▶ **WORK REQUIRED**:
The lines from the one holding "Expand the Resampling filter dropdown" through the end of the records below are to be written out exactly, and nothing else; pictures are to be left out.

▶ **STORED DATA**:
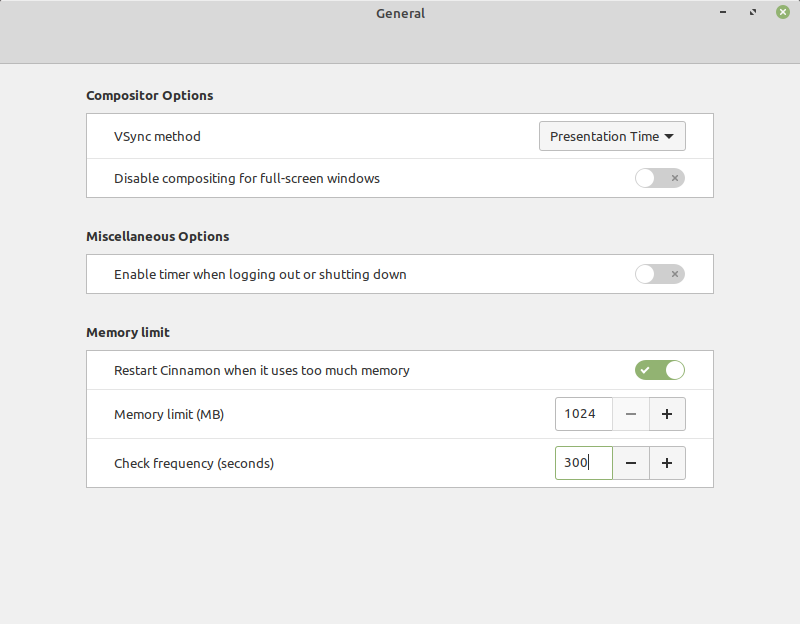Turn off Restart Cinnamon memory switch

pos(659,370)
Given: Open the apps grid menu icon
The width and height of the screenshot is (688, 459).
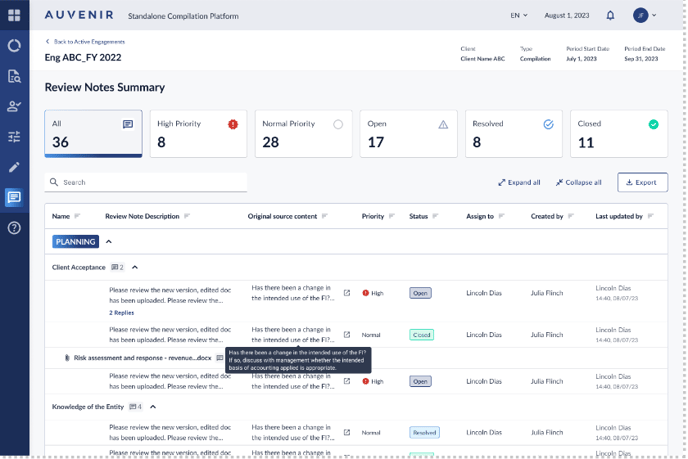Looking at the screenshot, I should tap(14, 16).
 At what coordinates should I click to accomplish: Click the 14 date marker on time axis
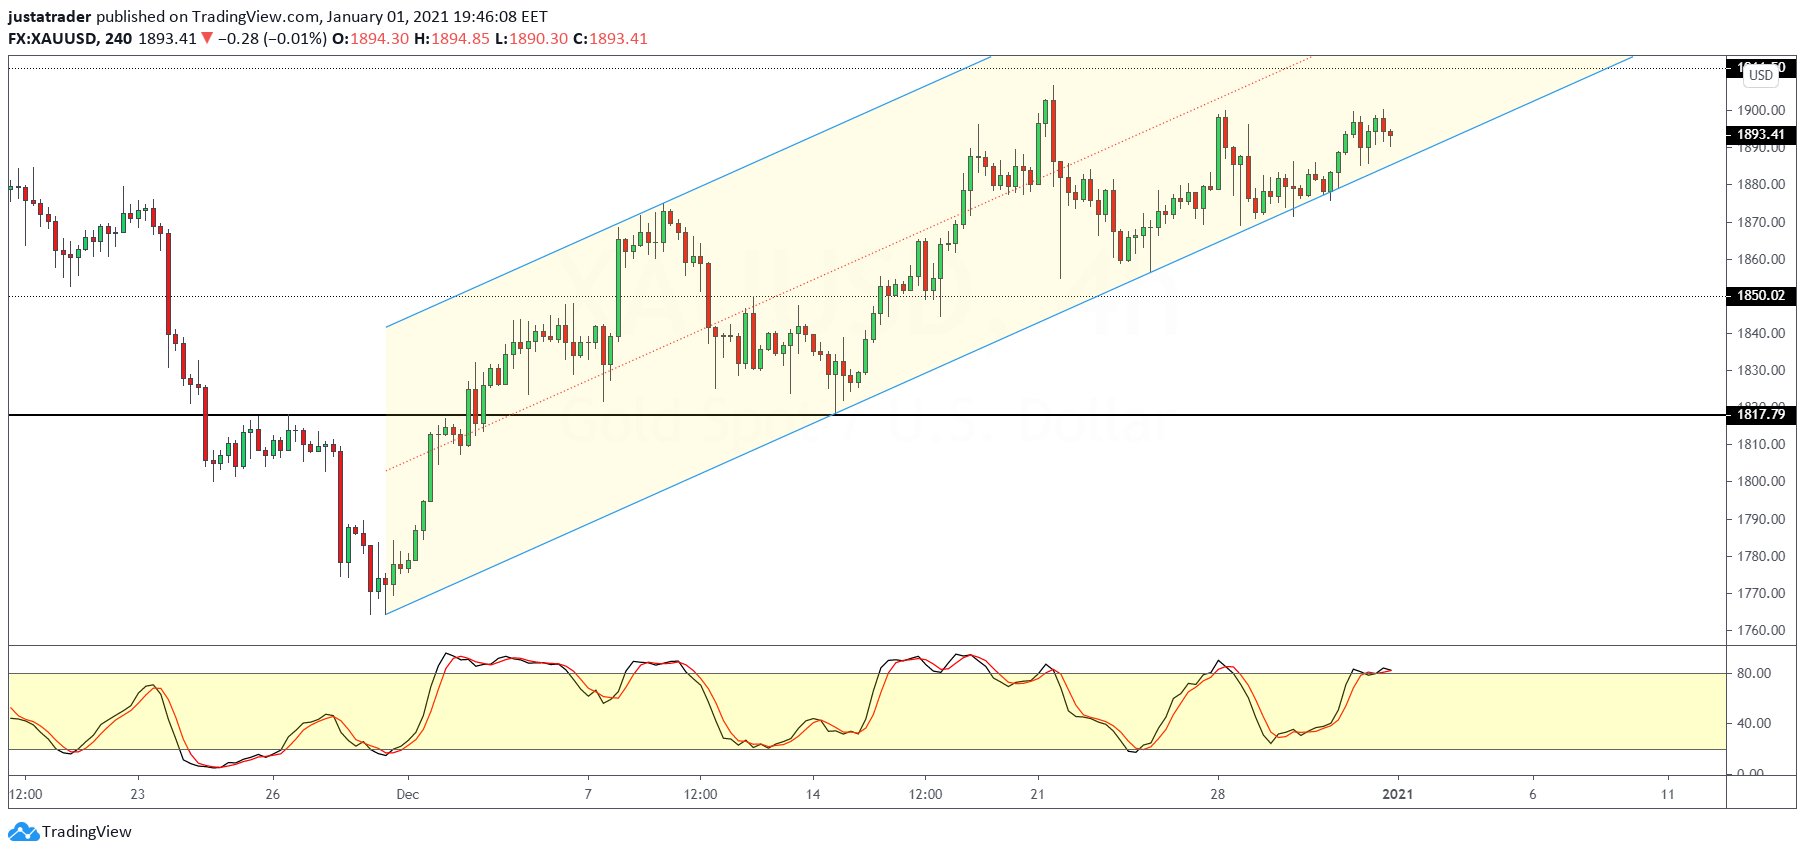click(813, 794)
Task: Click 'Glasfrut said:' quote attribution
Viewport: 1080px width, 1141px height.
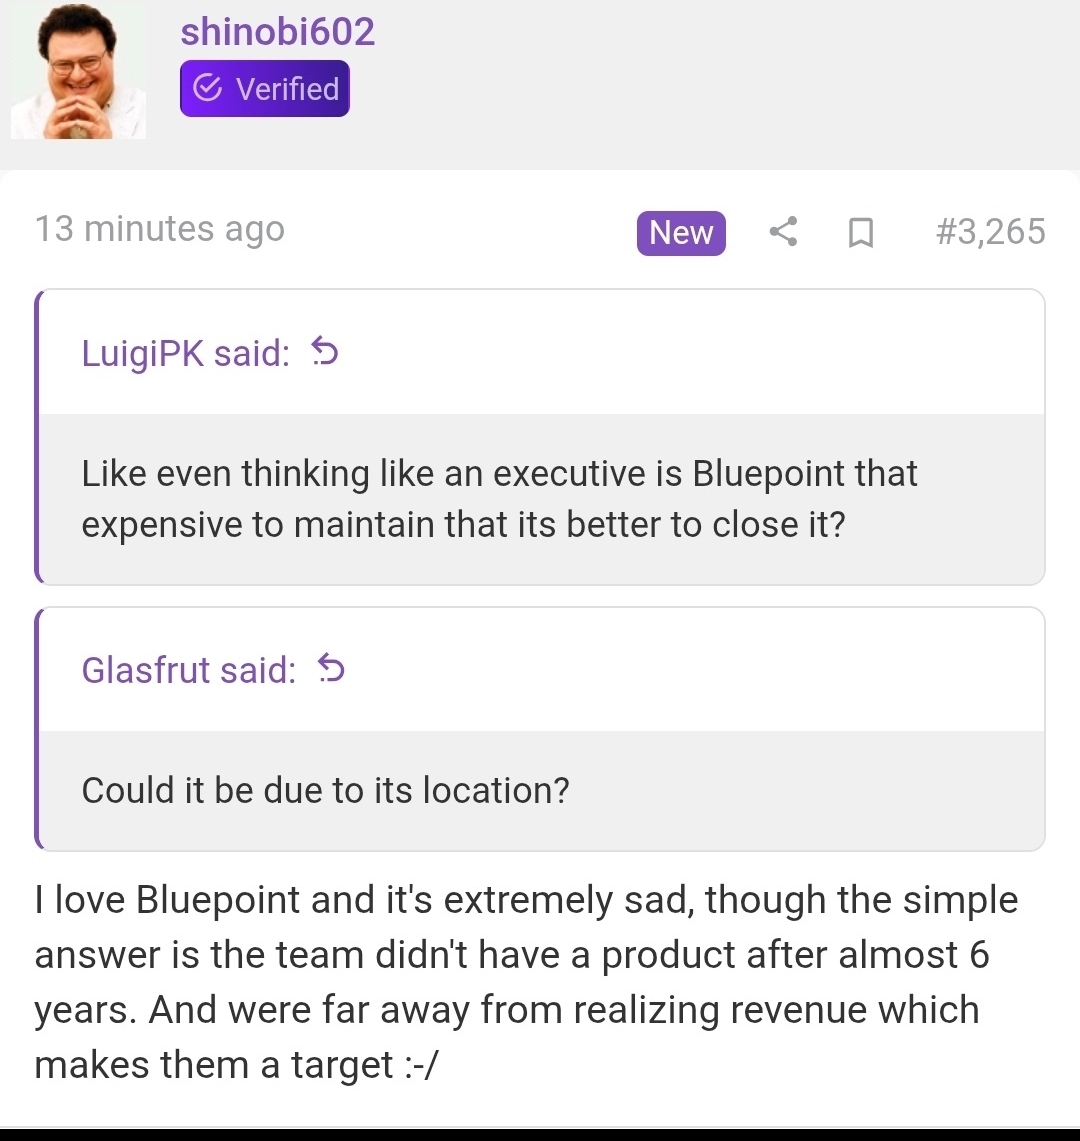Action: pos(189,669)
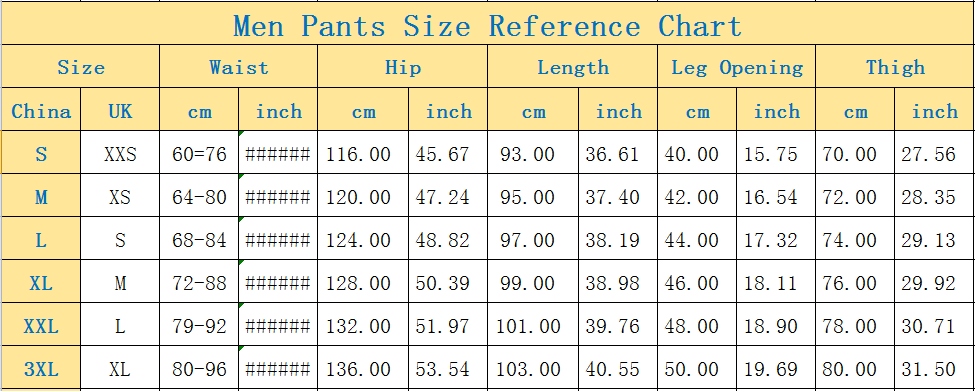Select the thigh inch cell 27.56
This screenshot has width=975, height=391.
point(935,152)
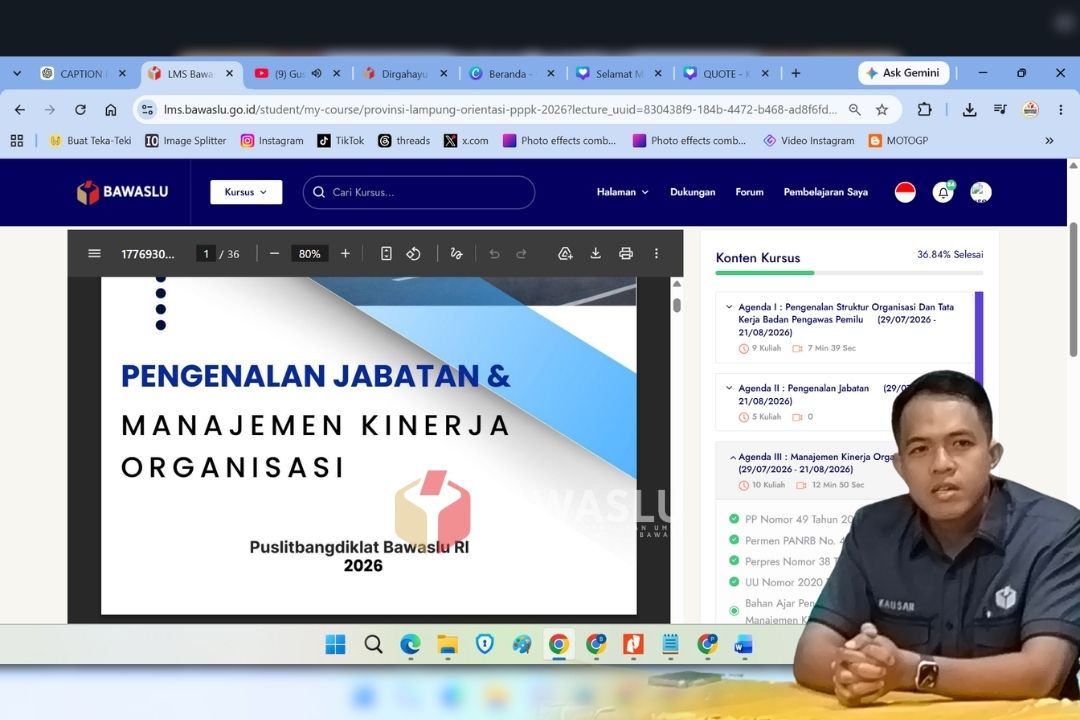Open Pembelajaran Saya link
Screen dimensions: 1080x720
(x=825, y=192)

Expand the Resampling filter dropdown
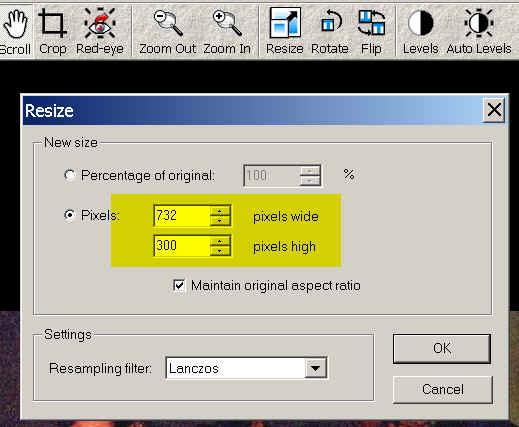[x=315, y=368]
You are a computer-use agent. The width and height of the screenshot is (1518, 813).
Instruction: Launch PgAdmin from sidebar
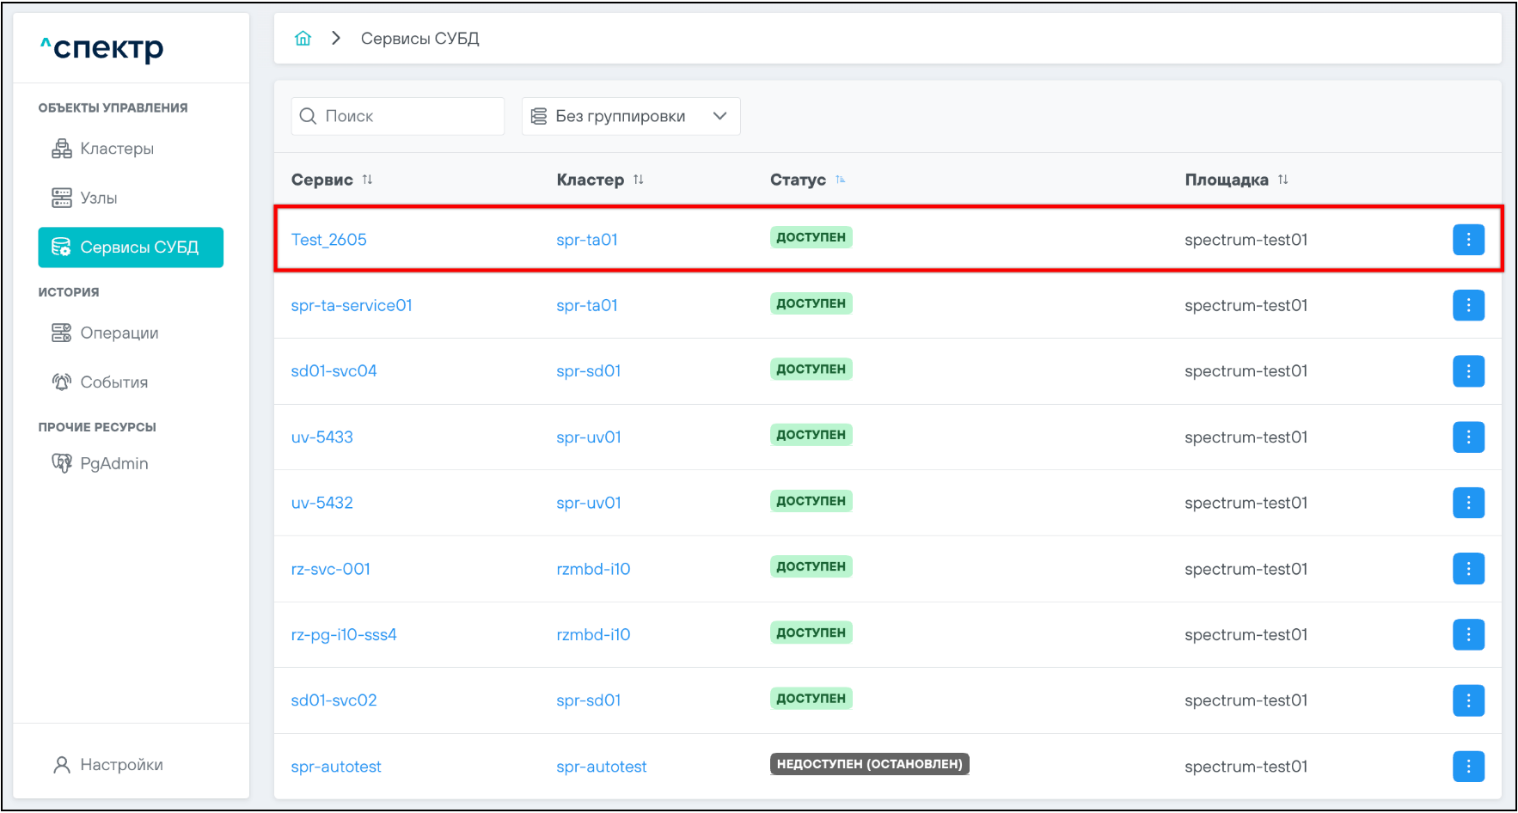pyautogui.click(x=113, y=463)
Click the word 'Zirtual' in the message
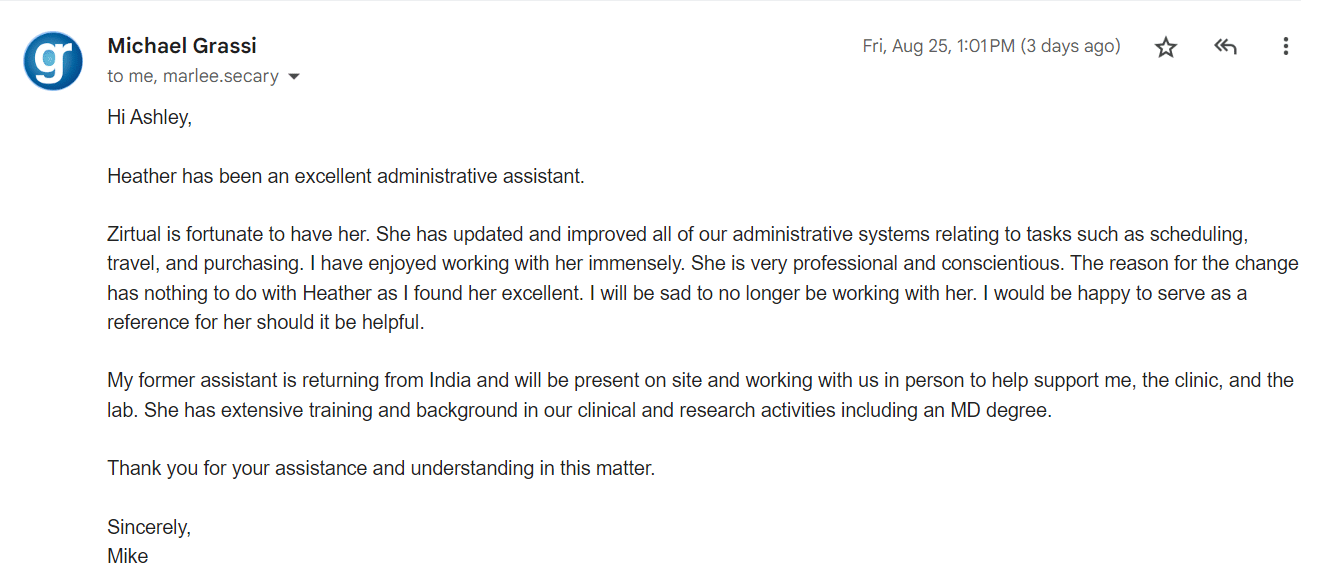This screenshot has width=1321, height=583. click(136, 235)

▶ **EXPECTED ANSWER**:
Expand the Resampling filter dropdown
[x=315, y=368]
You are a computer-use agent. The width and height of the screenshot is (1518, 813).
Instruction: Launch PgAdmin from sidebar
pyautogui.click(x=113, y=463)
Click the word 'Zirtual' in the message
This screenshot has width=1321, height=583. click(136, 235)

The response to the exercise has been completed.